### Extract to read
HIV and Hepatitis: Know Your Status and Learn About the FDA's Role
To confirm your status, talk to a health care provider about taking an FDA-approved or cleared test.
April is National Minority Health Month. It’s a time to remember that health outcomes can be different among people of diverse ethnic and racial groups. These differences in health status are called health disparities.
Health disparities exist for many diseases, including HIV/AIDS, hepatitis, diabetes, cancer, and heart disease. Racial and ethnic minorities may be more likely to have these diseases or may be more likely to have serious effects from them.
The mission of the U.S. Food and Drug Administration is to protect and promote the public health, including learning more about how to reduce these differences in health outcomes. The FDA’s Office of Minority Health works to support these important goals—and to strengthen how the FDA responds to minority health concerns.
“This year, we’re focusing our efforts on education around HIV/AIDS and hepatitis,” notes Jonca Bull, M.D., the FDA’s assistant commissioner for minority health. “We’re working with our stakeholders—including government agencies like the Centers for Disease Control and Prevention (CDC) and the National Institutes of Health, along with academia and patient and industry groups—to spread the word about testing and treatment options. We know early detection and treatment can save lives.”

### Data records
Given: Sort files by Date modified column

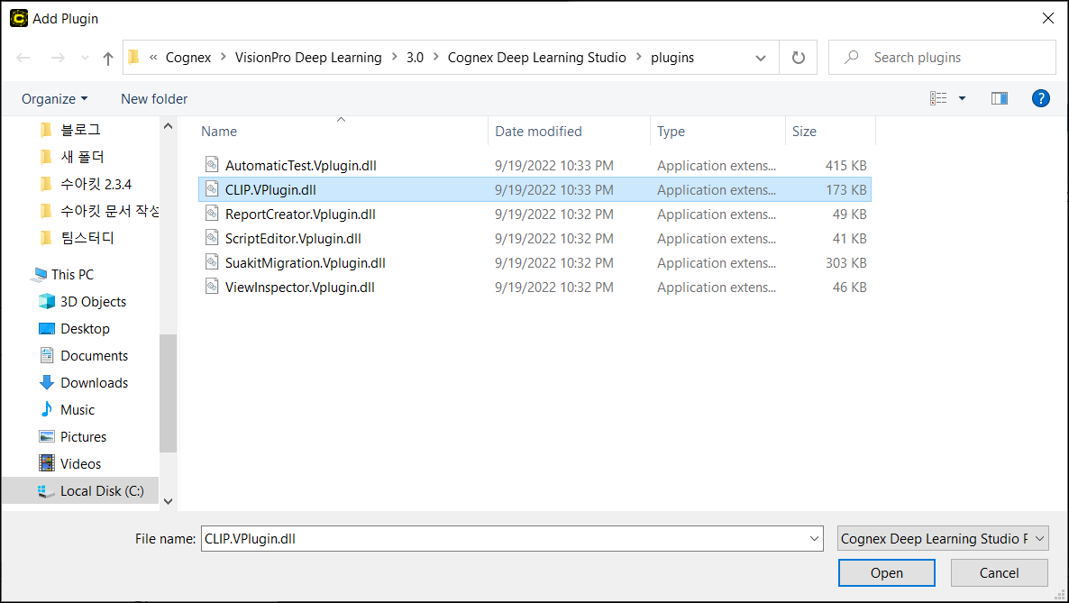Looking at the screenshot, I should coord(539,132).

...

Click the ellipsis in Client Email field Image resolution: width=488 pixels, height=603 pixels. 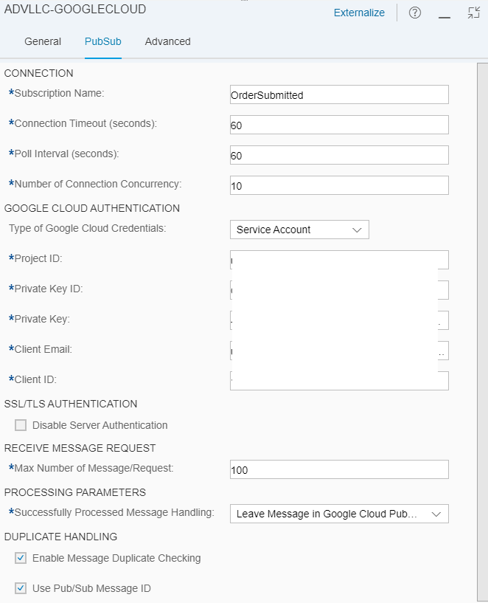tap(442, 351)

---

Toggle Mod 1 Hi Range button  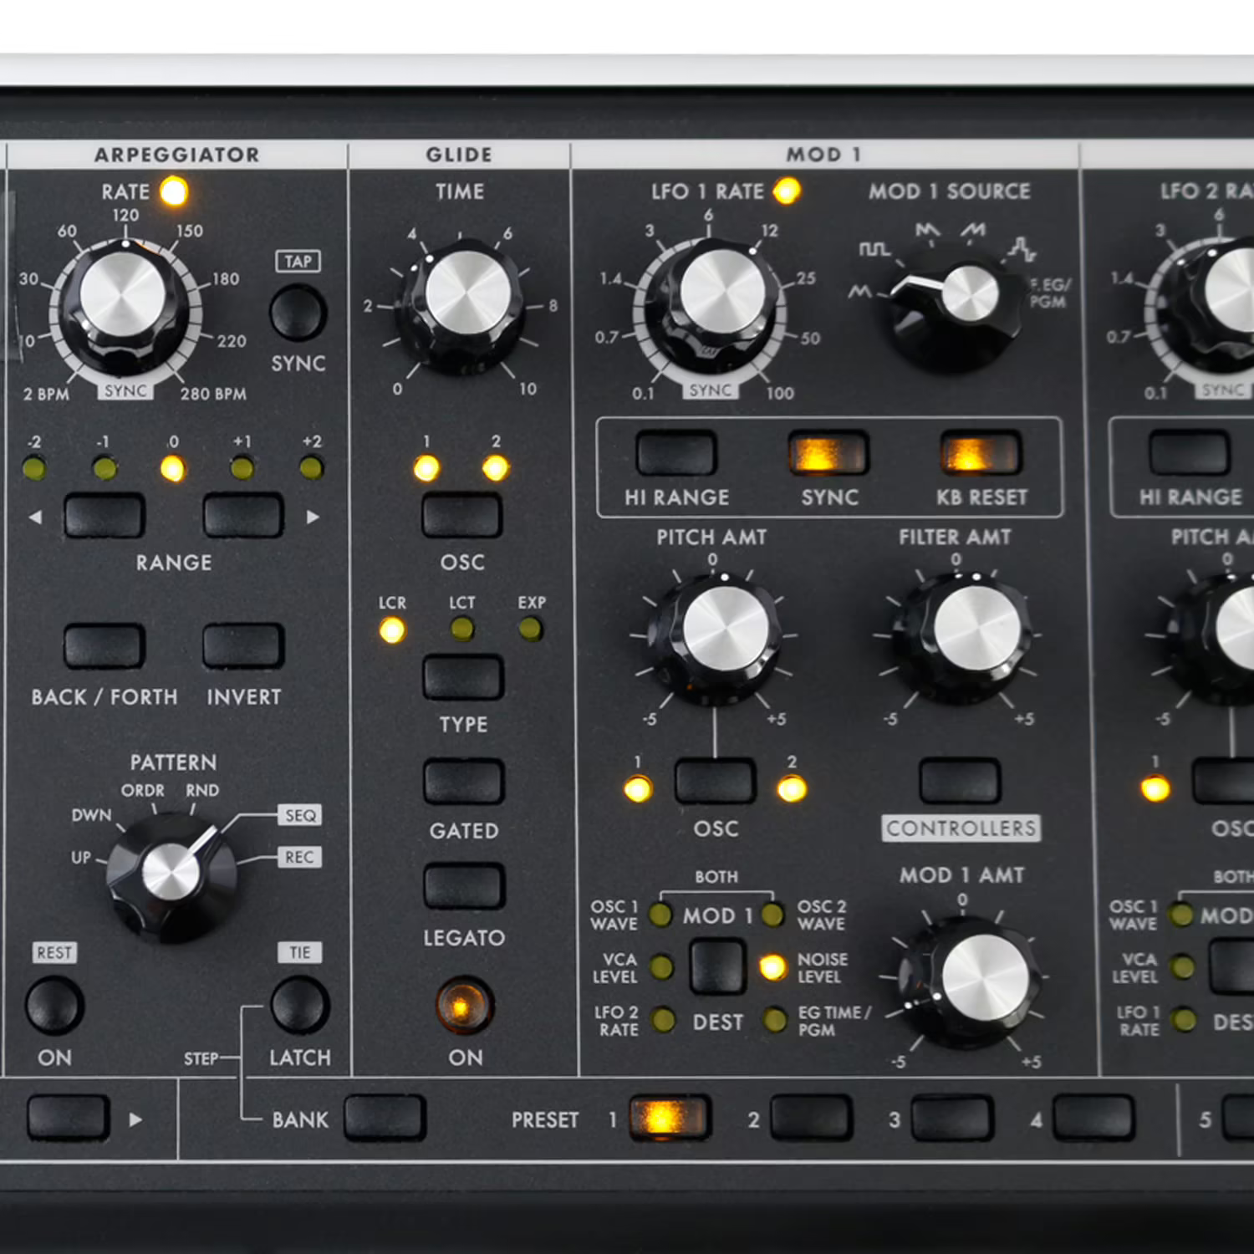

### Work instruction 1
In the HIV and hepatitis text, rewrite the part between "Health disparities exist" and "minority health concerns.", inclusive, changing "diseases" to "illnesses".
### Work instruction 2
Answer these questions from the HIV and hepatitis text:
(a) Which month is National Minority Health Month?
(b) What is Jonca Bull's role at the FDA?
(c) What are differences in health status among people of diverse ethnic and racial groups called?
### Work instruction 3
Sum up the HIV and hepatitis text in two sentences.

### Your solution 1
Health disparities exist for many illnesses, including HIV/AIDS, hepatitis, diabetes, cancer, and heart disease. Racial and ethnic minorities may be more likely to have these illnesses or may be more likely to have serious effects from them.
The mission of the U.S. Food and Drug Administration is to protect and promote the public health, including learning more about how to reduce these differences in health outcomes. The FDA’s Office of Minority Health works to support these important goals—and to strengthen how the FDA responds to minority health concerns.

### Your solution 2
(a) April
(b) The FDA's assistant commissioner for minority health
(c) Health disparities

### Your solution 3
National Minority Health Month in April is a time to remember that health outcomes differ among ethnic and racial groups, and these disparities exist for diseases such as HIV/AIDS and hepatitis. The FDA's Office of Minority Health is focusing this year on education about HIV/AIDS and hepatitis, working with partners to spread the word about testing and treatment because early detection and treatment can save lives.